Saved data entries:

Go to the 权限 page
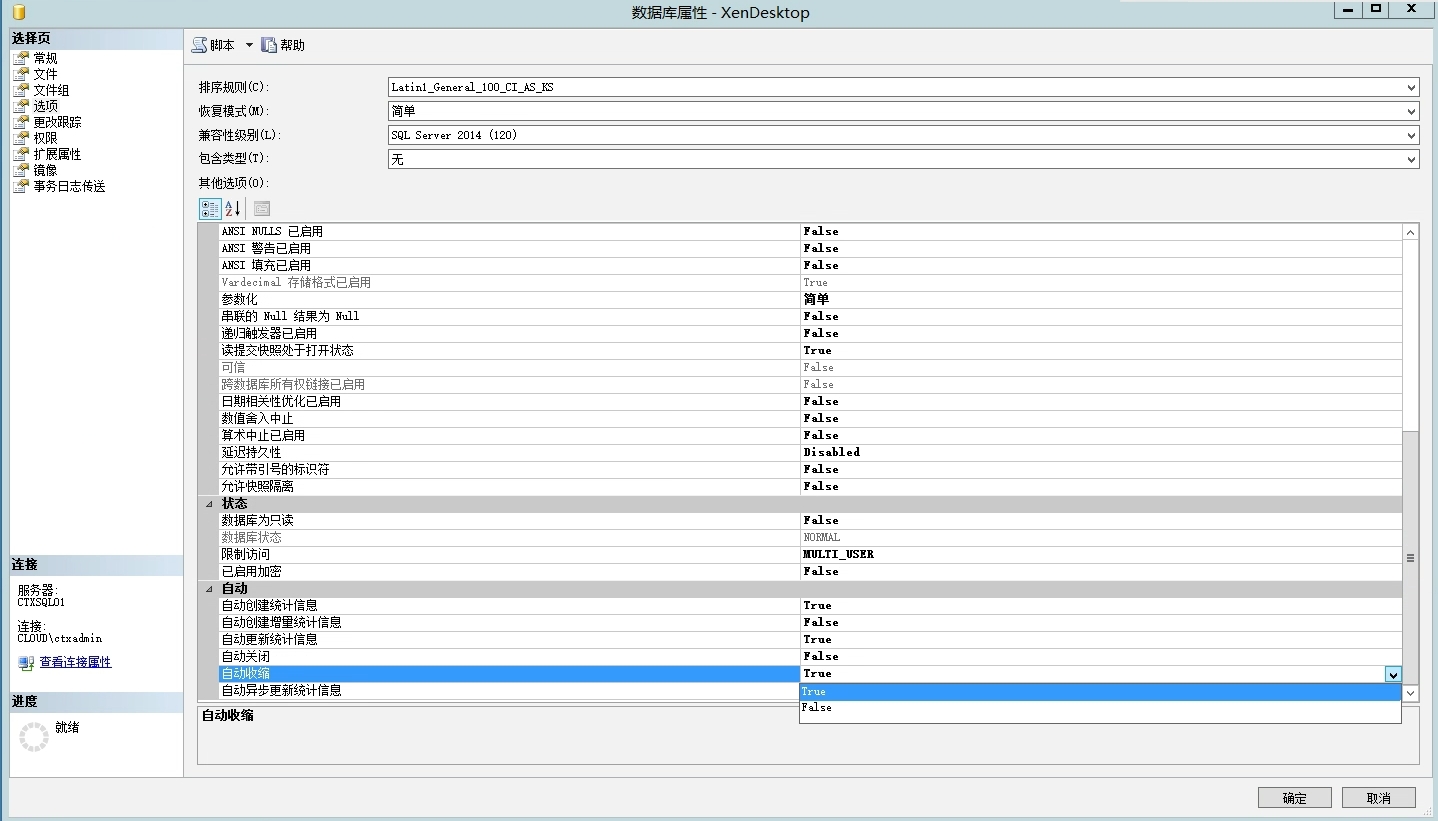 click(x=45, y=138)
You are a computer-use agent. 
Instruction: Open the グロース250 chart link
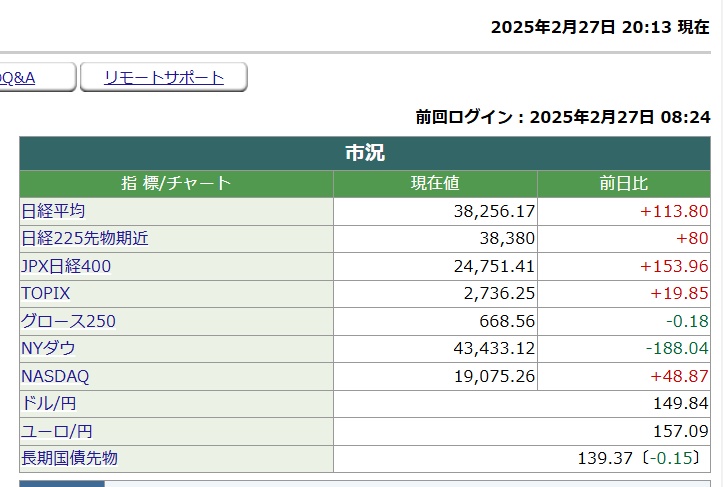click(x=68, y=321)
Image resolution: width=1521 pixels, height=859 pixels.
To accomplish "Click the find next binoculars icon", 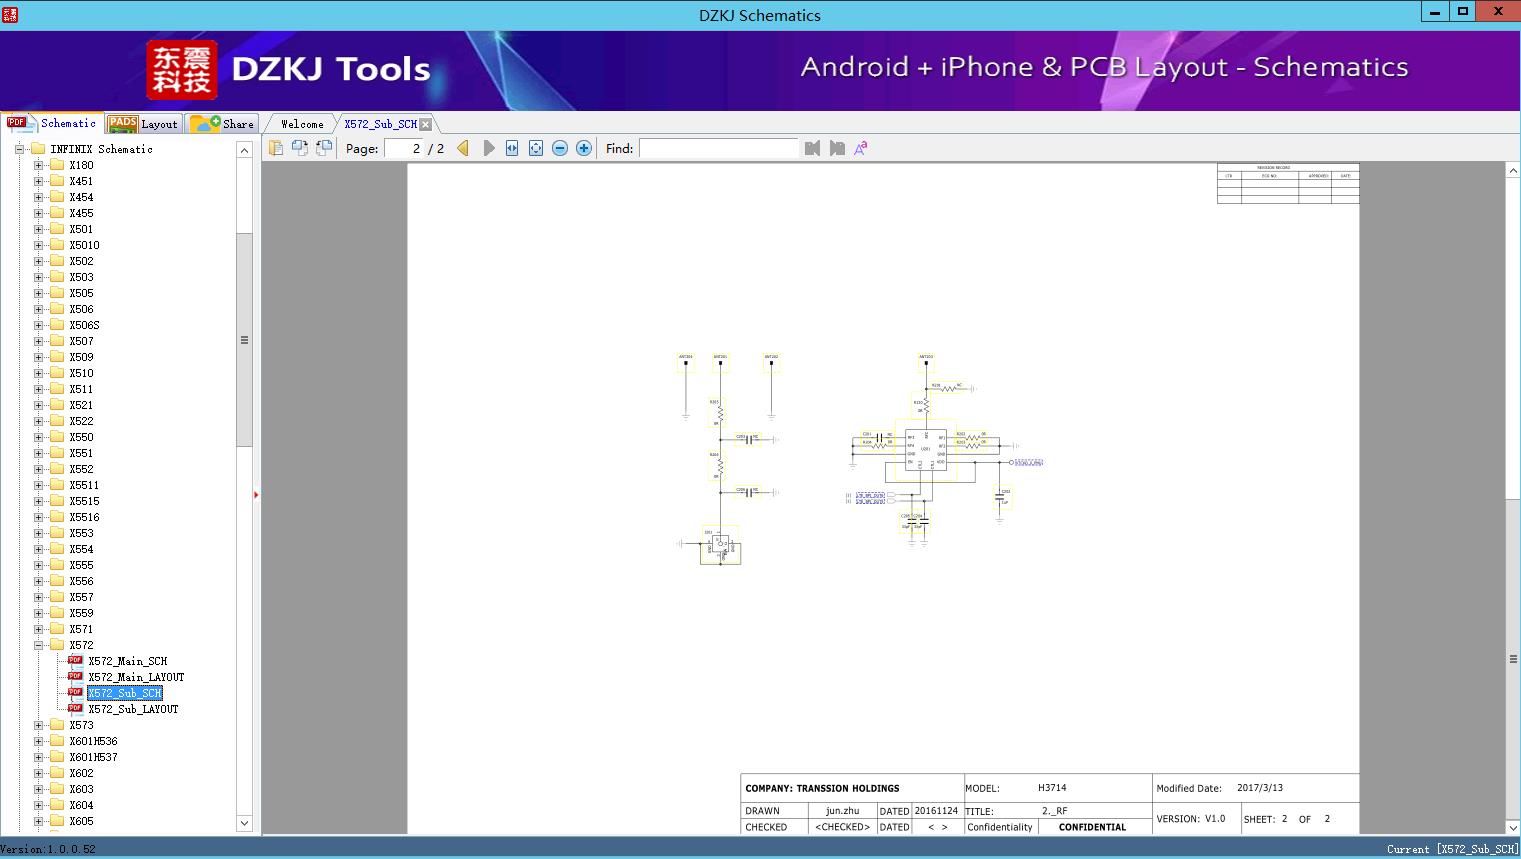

→ TASK ITEM: Give the data again word for word, without images.

→ WRITTEN SOLUTION:
Go to the 权限 page
 click(x=45, y=138)
You are a computer-use agent. 
Instruction: Open the グロース250 chart link
click(x=68, y=321)
Image resolution: width=1521 pixels, height=859 pixels.
To accomplish "Click the find next binoculars icon", 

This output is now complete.